Empoleirada numa velha cadeira de vime, encostava o nariz aos vidros da janela para observar os homens do lixo, munidos de pás e vassouras, a recolher as caixas de sapatos que cobriam o chão do Largo de S. Pedro de branco. Neste exercício identifico uma das minhas partes preferidas, das que hoje são bocadinhos, muito remotos, de recordações de infância. “Desce daí que podes cair”, repetia a minha avó até os homens acabarem de meter a última tampa de cartão naquele carrinho com ar de quem estava capaz de se ir dali assar umas castanhas sobre as tampas de lata… Um dia, subi para a cadeira e o mercado tinha-se ido embora. No resto dos meus primeiros anos nunca mais nada ali houve que valesse a pena observar, além da velha torre que só se “desacinzentava” com as procissões de Páscoa.
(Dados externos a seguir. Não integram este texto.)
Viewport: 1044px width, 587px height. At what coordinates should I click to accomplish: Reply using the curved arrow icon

Talvez por excesso de zelo com a preservação, típica dos costumes locais, das pedras da recente calçada, talvez devido ao exíguo do lugar para um mercado que se queria maior, levaram barracas, caixas de sapatos e homens do lixo lá para as bandas do Torreão, lugar que, de tão privilegiado, tem sido sempre muito mal tratado. Talvez pela lama da antiga avenida ou pela proximidade dos animais, na encosta, pegaram outra vez em tudo e levaram o mercado para o campo de futebol (não havia cá “estádios”) e, desta vez através das janelas da sala 11, lá pude voltar a observar toldos a abrir de manhã e homens a recolher lixo à tarde. Por fim, se calhar porque se envergonhavam dele, arrumaram com o mercado quinzenal para a encosta onde, até hoje, me parece que tem definhado ao mesmo ritmo que o resto do centro da cidade.
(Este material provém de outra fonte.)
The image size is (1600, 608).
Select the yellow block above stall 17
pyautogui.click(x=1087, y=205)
Ora, ver tanto “talvez” ter vindo a ser contrariado por regressos periódicos do mercado ao centro da cidade é, por ventura, das raras decisões camarárias que me acalentam a alma de guardense. Não por um qualquer revivalismo que, de resto seria sempre bacoco, antes por entender que as coisas bem feitas, bem parecem. Então, não é muito mais agradável à vista e confortável para os pés calcorrear alamedas de barracas à volta de jardins do que a bordear bermas de alcatrão? Eu acho! Então, não é muito mais inspiradora a cidade habitada do que deserta? Eu acho! Assim como sou tentada a achar que decisões deste tipo são muito mais profícuas e baratas que espalhar bibelots, de gosto duvidoso, a preços astronómicos, pelas rotundas da cidade, mas essa conversa ficará para outro dia.
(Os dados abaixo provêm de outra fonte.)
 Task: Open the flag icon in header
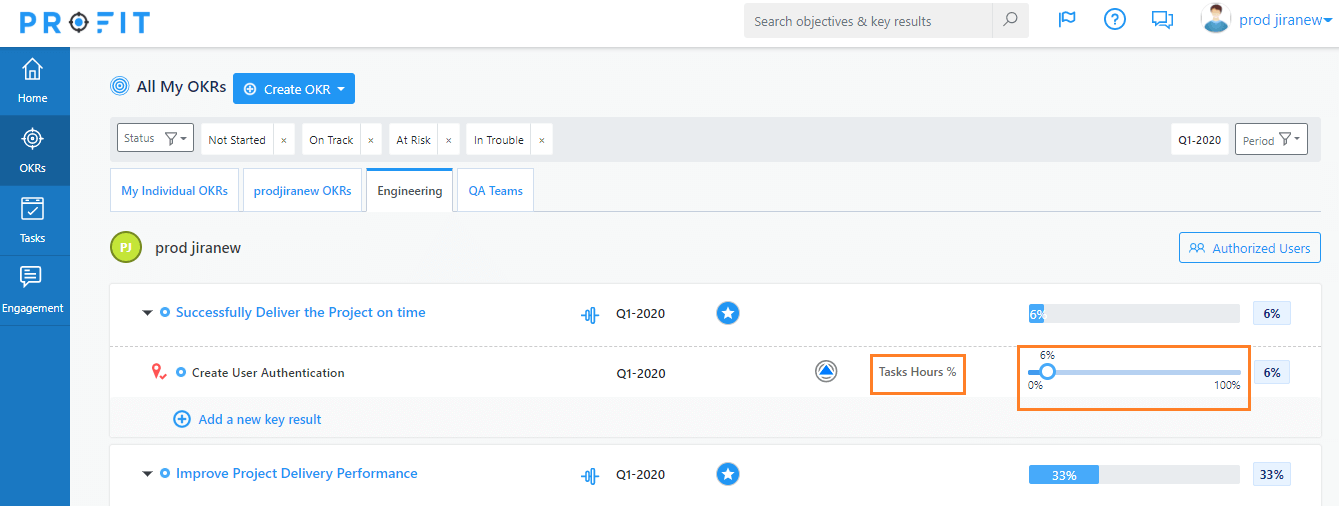pyautogui.click(x=1067, y=20)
Hoje, prefiro divagar por outras ambições e imaginar que, por magia, nasce das mãos de um qualquer excelente arquiteto um centro multiusos em anfiteatro natural, diferente de todos os centros multiusos, já construídos, em qualquer parte, na encosta do mercado. A gente chegava e, lá do fundo, via aquela beleza… Os de cá haveriam de ter orgulho naquilo e os forasteiros haveriam de nos louvar o gosto e o jeito para acrescentar valor aos nossos barrocos. Uma coisa ficava garantida: o mercado quinzenal nunca mais ali se esconderia. Até porque, estou em crer, que estas “experiências” mercantis à volta de uns canteiros hão de, inevitavelmente, cativar guardenses e vizinhos. Que mais não seja, por os nossos domingos ficarem muito mais animados!